### Rows for locating text and elements:
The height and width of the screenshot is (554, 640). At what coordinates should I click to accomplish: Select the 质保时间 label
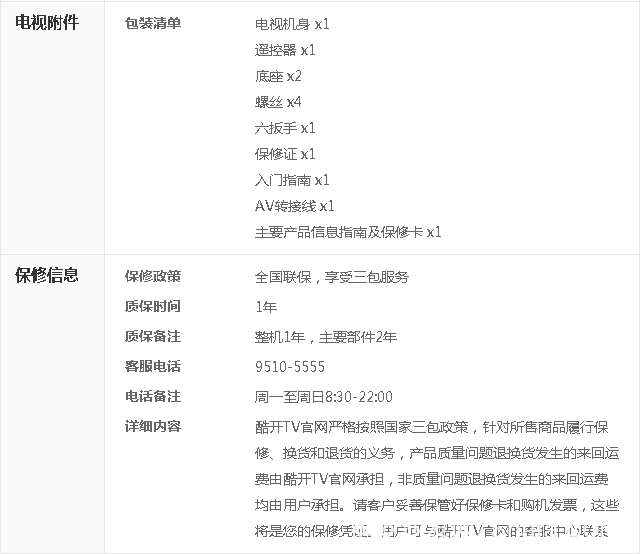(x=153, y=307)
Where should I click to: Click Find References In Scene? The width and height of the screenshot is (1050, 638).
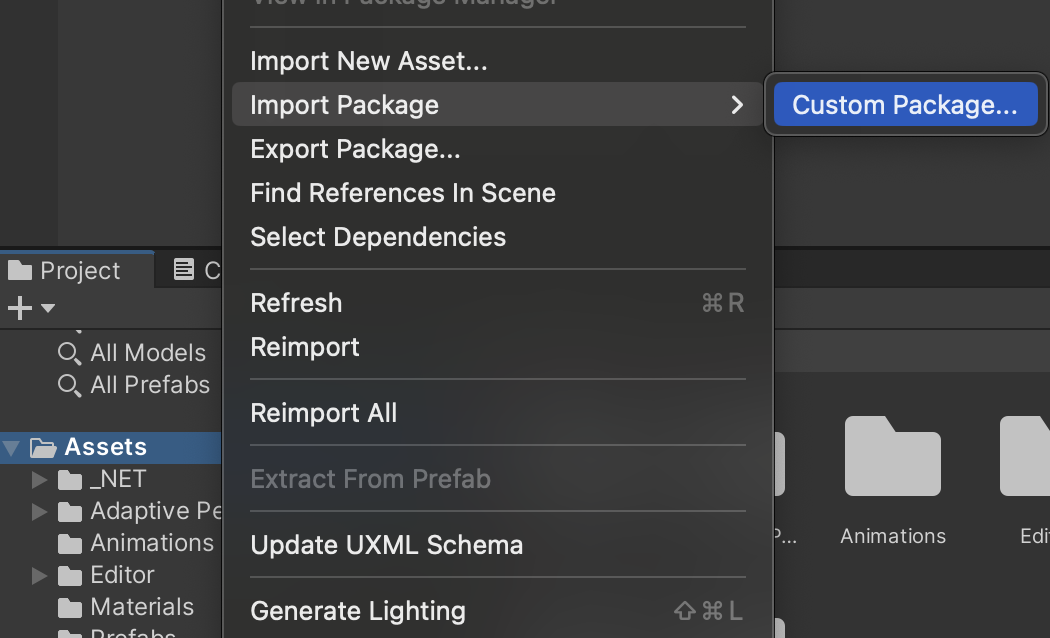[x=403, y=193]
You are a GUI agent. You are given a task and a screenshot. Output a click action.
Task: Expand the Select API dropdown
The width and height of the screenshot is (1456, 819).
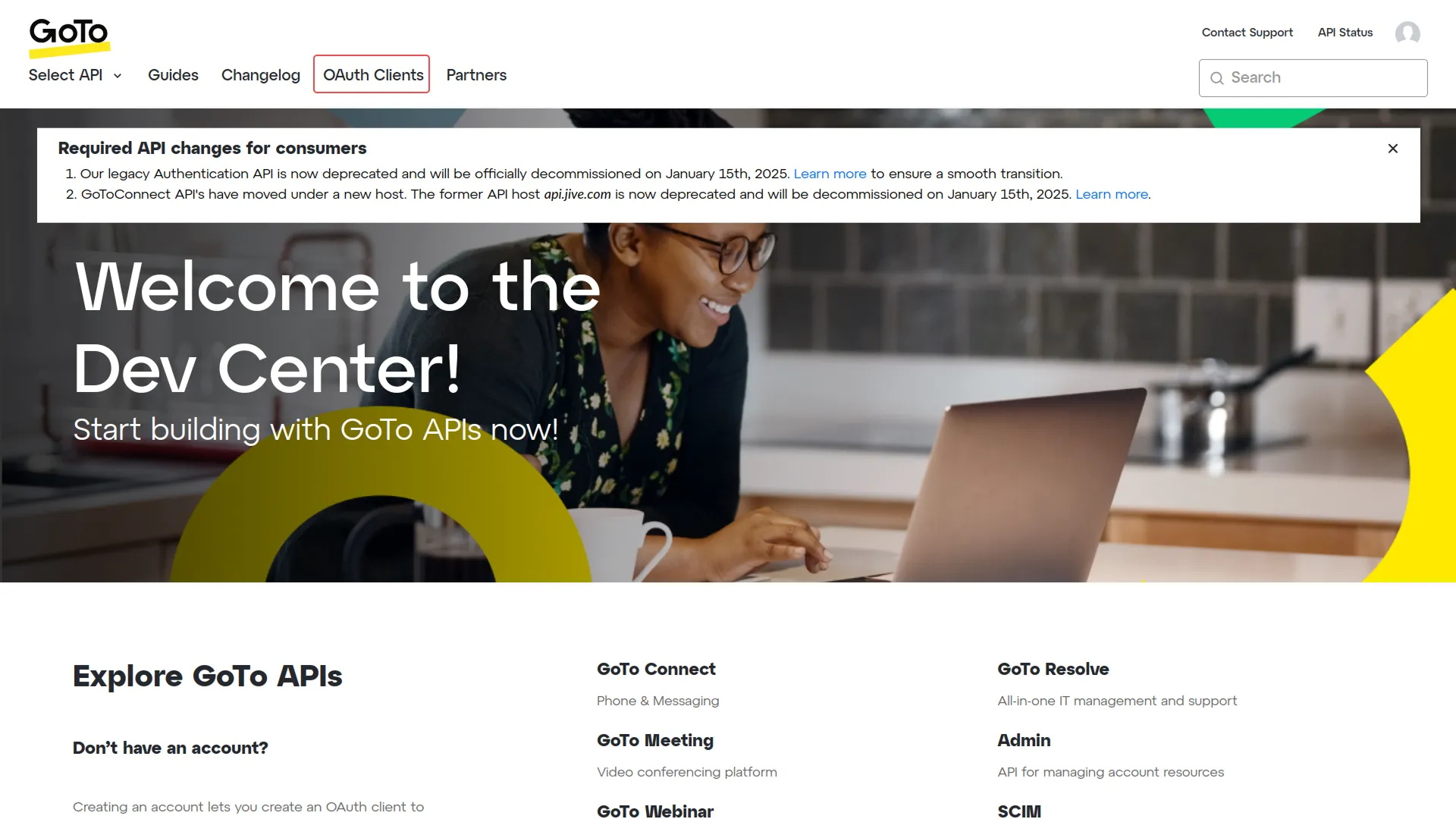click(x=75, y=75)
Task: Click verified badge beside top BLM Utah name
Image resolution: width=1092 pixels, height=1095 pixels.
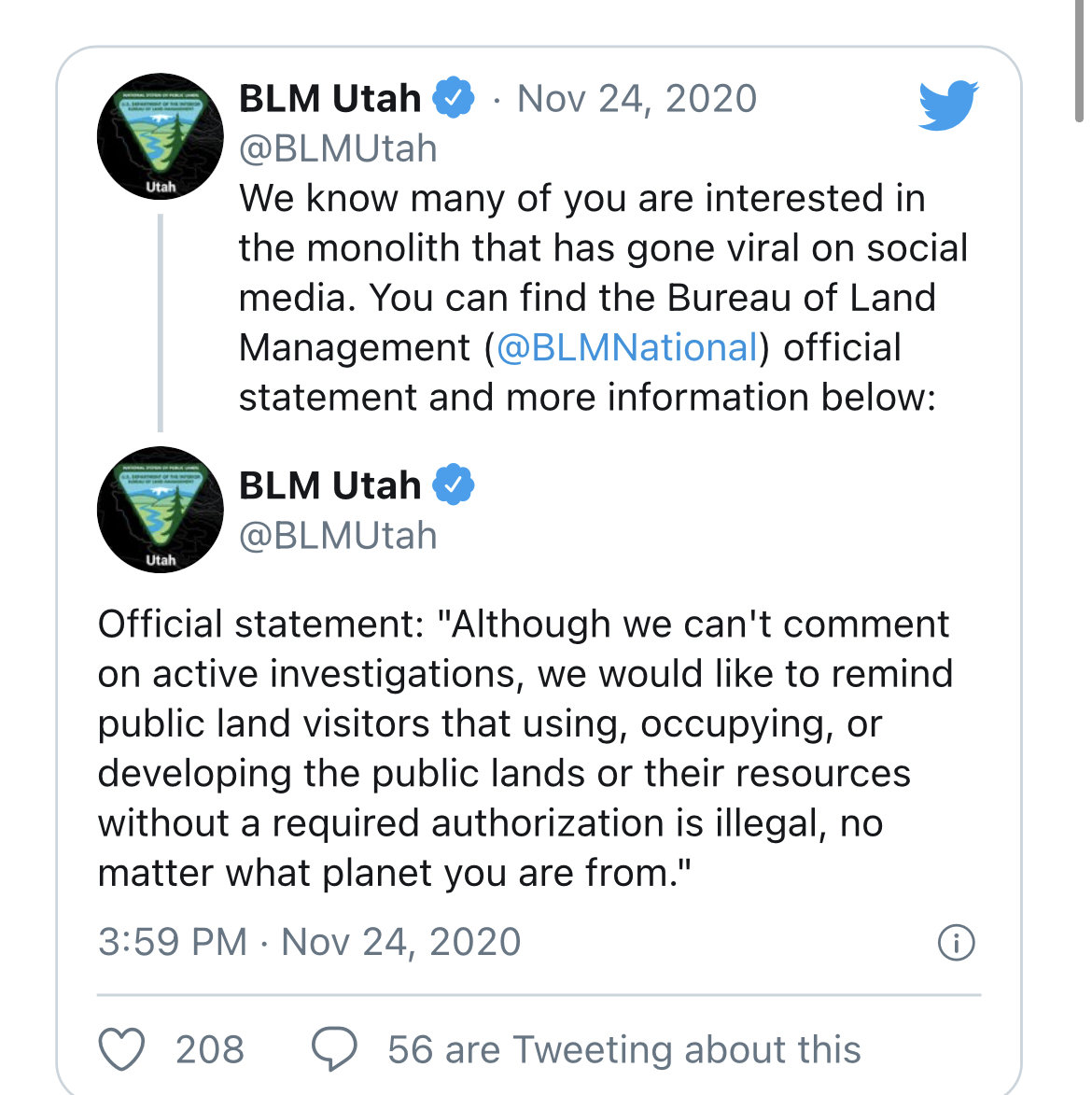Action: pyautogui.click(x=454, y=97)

### TASK GOAL:
Render every line of the rows above as a Markdown table with the columns Line and Text, giving each line a number and skipping blank lines. Leave the pictures out.

### WRITTEN RESPONSE:
| Line | Text |
|---|---|
| 1 | The height and width of the screenshot is (554, 640). At what coordinates should I click to accomplish: Select the 质保时间 label |
| 2 | (x=153, y=307) |
| 3 | Where should I click to: Click Find References In Scene? The width and height of the screenshot is (1050, 638). |
| 4 | [x=403, y=193] |
| 5 | You are a GUI agent. You are given a task and a screenshot. Output a click action. |
| 6 | Task: Expand the Select API dropdown |
| 7 | The width and height of the screenshot is (1456, 819). |
| 8 | click(x=75, y=75) |
| 9 | Task: Click verified badge beside top BLM Utah name |
| 10 | Image resolution: width=1092 pixels, height=1095 pixels. |
| 11 | Action: pyautogui.click(x=454, y=97) |